Data items:
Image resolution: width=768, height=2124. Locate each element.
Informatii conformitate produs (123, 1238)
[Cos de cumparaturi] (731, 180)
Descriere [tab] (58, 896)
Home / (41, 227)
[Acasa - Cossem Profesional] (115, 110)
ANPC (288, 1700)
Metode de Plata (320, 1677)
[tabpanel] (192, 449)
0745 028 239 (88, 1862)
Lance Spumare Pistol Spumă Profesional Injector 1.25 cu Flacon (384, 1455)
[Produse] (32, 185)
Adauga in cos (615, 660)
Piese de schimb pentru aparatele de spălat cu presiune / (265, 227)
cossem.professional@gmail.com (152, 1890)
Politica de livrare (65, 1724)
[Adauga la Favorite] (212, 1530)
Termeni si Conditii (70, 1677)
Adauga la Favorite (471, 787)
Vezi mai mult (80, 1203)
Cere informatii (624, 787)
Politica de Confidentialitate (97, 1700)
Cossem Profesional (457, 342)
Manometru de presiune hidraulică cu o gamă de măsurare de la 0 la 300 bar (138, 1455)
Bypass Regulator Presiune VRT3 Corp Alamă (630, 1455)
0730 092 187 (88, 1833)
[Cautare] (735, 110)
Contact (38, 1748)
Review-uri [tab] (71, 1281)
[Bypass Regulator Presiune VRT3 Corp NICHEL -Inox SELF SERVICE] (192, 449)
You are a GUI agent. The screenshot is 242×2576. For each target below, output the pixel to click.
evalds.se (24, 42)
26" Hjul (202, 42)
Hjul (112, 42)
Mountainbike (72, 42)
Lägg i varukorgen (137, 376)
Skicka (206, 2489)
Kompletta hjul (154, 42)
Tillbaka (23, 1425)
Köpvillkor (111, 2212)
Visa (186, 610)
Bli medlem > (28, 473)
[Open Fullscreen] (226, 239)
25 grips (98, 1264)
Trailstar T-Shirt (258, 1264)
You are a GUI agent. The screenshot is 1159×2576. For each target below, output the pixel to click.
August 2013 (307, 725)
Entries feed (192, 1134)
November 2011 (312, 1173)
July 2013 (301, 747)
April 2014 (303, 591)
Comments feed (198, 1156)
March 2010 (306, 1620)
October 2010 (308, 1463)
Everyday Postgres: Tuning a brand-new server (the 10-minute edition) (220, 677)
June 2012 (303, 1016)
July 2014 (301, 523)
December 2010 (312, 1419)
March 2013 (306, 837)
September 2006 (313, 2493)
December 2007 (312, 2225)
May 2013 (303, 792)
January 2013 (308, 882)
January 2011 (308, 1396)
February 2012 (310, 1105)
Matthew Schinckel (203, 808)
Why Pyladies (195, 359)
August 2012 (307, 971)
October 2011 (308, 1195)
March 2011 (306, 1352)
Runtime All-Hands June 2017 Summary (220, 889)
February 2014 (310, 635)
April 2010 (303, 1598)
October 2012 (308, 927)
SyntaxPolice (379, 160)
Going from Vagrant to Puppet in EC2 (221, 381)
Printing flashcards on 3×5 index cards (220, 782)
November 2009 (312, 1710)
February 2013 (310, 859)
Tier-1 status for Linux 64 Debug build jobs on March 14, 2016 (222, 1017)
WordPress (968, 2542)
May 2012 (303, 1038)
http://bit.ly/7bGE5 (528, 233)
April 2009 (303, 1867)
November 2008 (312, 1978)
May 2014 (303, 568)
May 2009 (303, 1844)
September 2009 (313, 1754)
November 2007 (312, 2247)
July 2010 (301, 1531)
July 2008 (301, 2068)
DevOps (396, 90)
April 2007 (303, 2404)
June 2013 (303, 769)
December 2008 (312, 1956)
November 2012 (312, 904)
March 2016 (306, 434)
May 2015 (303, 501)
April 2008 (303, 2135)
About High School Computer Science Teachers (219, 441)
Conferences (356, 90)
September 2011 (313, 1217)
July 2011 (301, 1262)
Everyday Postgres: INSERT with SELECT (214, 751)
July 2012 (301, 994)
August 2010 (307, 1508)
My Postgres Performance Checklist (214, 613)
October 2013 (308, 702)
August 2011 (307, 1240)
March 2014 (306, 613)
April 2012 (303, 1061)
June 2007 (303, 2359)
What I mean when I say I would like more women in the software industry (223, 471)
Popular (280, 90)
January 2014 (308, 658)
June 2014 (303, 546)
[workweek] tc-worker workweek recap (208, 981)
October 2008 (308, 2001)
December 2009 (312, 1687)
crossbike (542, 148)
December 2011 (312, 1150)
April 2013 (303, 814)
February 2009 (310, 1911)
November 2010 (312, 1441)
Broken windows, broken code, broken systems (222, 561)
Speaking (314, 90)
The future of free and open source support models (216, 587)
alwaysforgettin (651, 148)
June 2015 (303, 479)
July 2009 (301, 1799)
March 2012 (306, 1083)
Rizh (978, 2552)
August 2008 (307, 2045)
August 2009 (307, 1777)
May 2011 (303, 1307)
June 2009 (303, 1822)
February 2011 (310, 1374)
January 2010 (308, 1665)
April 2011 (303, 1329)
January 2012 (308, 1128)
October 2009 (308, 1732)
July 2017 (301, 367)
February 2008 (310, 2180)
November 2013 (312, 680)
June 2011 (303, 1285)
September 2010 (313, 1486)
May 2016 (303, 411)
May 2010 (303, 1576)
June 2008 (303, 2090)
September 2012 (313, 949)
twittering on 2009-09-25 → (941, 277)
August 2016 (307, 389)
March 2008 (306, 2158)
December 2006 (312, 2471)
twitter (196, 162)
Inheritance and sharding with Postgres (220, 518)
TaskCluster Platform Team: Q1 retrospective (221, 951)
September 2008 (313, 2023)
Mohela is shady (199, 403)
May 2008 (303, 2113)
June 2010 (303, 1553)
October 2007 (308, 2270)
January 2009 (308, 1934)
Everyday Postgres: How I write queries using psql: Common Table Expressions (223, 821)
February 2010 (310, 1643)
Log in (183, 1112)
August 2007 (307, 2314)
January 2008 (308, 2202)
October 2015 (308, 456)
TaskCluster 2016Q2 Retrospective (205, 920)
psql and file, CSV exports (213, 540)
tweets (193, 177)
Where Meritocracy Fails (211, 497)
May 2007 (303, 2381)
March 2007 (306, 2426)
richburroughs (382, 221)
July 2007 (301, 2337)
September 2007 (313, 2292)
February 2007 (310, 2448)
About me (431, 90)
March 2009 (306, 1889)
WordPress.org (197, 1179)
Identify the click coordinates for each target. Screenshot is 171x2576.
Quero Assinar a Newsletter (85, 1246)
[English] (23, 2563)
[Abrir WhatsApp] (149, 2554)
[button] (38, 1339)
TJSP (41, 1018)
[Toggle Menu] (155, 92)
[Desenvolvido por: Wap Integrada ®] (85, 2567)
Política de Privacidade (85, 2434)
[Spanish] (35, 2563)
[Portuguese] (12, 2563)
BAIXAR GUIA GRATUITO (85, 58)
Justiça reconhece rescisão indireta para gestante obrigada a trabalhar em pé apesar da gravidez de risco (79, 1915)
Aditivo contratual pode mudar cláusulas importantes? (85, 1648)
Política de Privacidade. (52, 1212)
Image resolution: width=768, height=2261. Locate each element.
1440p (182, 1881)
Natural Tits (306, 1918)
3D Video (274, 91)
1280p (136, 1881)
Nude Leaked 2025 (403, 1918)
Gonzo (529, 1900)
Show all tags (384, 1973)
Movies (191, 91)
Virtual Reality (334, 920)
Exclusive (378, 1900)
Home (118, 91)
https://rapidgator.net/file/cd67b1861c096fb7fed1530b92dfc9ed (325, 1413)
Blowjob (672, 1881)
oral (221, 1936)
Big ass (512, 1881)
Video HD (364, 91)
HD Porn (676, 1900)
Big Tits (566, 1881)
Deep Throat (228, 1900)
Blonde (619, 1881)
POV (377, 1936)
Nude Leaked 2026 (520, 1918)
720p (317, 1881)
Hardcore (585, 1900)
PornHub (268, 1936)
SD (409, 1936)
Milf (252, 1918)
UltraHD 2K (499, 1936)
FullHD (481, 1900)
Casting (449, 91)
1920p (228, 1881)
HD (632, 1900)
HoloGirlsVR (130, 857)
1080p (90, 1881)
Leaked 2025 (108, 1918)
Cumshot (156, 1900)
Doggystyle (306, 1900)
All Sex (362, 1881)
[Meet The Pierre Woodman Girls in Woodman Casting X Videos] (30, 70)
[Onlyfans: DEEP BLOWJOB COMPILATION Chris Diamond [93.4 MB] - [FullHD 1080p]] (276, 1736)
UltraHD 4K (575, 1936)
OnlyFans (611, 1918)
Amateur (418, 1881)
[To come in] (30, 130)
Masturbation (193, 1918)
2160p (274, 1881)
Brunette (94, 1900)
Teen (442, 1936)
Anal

## Your goal
Gather each line in the data that holds the string "February".

## Worked solution
February 2012 (310, 1105)
February 2014 (310, 635)
February 2013 (310, 859)
February 2009 (310, 1911)
February 2011 (310, 1374)
February 2008 (310, 2180)
February 2010 (310, 1643)
February 2007 (310, 2448)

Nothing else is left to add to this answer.